PMP Tutorial › Module 2 › Lesson 3
Project Management Fundamentals
Every PMP question assumes a shared vocabulary. This lesson covers the foundations — what a project is, how projects, programs and portfolios relate, the PMO, organisational structures, the project manager's role, and the constraints you constantly balance.
In this lesson
What is a project?
A project is a temporary endeavour undertaken to create a unique product, service or result. "Temporary" means it has a definite start and end; "unique" distinguishes it from operations, which are ongoing and repetitive. Projects produce deliverables and, ultimately, business value.
Projects, programs & portfolios
| Term | Definition | Focus |
|---|---|---|
| Project | A single temporary effort with a unique output | Deliverables & outcomes |
| Program | Related projects managed together for benefits not available individually | Coordinated benefits |
| Portfolio | All projects, programs and operations grouped to meet strategic goals | Strategic alignment & ROI |
Think of it as a hierarchy: portfolios contain programs and projects; programs contain projects. The higher you go, the more it's about strategy and less about execution.
The PMO (Project Management Office)
A PMO standardises project governance. There are three types, by degree of control:
- Supportive — provides templates, training and lessons learned (low control).
- Controlling — requires compliance with frameworks and reviews (moderate control).

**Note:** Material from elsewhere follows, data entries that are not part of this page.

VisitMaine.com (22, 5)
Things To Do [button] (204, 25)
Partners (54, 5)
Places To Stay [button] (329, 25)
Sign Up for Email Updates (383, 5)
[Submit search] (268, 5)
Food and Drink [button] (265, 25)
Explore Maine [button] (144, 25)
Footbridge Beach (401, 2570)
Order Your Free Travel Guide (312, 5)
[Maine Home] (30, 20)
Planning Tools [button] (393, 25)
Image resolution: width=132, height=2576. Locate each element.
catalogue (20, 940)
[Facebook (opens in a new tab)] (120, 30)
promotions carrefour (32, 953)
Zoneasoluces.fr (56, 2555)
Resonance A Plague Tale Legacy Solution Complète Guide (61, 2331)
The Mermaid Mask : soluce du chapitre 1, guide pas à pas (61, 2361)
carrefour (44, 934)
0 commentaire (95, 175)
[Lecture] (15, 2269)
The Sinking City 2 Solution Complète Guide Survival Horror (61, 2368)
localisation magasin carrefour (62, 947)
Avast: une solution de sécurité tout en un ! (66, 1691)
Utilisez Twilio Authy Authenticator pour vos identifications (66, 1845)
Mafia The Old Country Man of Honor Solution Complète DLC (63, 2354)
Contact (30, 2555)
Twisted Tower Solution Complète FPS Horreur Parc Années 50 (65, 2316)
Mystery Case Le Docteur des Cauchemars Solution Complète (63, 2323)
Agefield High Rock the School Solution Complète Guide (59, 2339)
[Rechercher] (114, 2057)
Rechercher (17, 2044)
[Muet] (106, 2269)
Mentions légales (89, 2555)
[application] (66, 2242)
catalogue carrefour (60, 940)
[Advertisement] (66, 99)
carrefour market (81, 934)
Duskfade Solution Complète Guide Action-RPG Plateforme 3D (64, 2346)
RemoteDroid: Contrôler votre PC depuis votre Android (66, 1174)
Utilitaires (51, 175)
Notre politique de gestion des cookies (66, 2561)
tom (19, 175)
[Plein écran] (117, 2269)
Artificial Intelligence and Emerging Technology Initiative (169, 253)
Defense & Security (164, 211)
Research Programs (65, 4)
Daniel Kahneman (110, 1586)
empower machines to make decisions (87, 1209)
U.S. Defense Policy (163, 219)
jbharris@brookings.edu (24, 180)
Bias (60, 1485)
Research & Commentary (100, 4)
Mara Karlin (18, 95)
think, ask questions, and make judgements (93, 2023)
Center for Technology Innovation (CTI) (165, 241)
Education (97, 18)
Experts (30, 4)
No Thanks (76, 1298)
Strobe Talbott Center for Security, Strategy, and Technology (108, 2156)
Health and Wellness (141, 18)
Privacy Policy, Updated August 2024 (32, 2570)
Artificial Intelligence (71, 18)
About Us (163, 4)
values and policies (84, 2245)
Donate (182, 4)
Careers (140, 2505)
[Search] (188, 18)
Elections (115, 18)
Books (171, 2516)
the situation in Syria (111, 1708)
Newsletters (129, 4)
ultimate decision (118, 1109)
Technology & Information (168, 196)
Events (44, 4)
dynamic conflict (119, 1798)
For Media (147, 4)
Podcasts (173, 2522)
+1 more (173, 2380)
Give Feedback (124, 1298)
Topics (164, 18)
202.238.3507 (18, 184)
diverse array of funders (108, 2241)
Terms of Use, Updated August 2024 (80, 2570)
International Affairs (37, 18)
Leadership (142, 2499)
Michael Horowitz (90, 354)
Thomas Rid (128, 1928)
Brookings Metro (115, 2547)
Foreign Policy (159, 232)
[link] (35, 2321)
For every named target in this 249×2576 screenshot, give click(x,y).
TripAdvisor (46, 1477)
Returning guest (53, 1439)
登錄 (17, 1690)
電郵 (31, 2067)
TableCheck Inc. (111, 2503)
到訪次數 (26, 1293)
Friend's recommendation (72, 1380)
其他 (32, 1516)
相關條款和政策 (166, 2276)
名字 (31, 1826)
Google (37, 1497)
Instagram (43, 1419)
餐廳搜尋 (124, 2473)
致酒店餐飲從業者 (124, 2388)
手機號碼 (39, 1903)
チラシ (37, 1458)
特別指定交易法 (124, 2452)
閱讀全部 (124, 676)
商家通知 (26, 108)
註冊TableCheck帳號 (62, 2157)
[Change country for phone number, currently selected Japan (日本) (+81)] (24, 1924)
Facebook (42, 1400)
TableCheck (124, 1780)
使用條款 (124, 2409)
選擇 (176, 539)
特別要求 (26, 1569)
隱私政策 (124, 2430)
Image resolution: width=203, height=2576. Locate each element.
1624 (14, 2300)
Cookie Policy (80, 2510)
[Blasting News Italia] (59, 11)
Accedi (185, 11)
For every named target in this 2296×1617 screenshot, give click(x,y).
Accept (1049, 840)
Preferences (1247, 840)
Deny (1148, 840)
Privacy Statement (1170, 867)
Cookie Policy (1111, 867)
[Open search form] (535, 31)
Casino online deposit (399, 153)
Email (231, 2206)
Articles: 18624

- Directive — directly manages the projects; PMs report into it (high control).
Organisational structures
Structure determines how much authority the PM holds — a frequent exam theme:
| Structure | PM authority | Who controls the budget |
|---|---|---|
| Functional | Little / none | Functional manager |
| Weak matrix | Low | Functional manager |
| Balanced matrix | Moderate (shared) | Shared |
| Strong matrix | High | Project manager |
| Projectised | High / total | Project manager |
The PM's role & the competing constraints
The project manager leads the team and integrates all the moving parts to deliver value. PMI frames leadership as the PMI Talent Triangle: Ways of Working, Power Skills (leadership/communication) and Business Acumen.
You constantly balance the competing constraints: scope, schedule, cost, quality, resources and risk. Change one and others shift — squeeze the schedule and cost or risk usually rises. Managing those trade-offs is project management.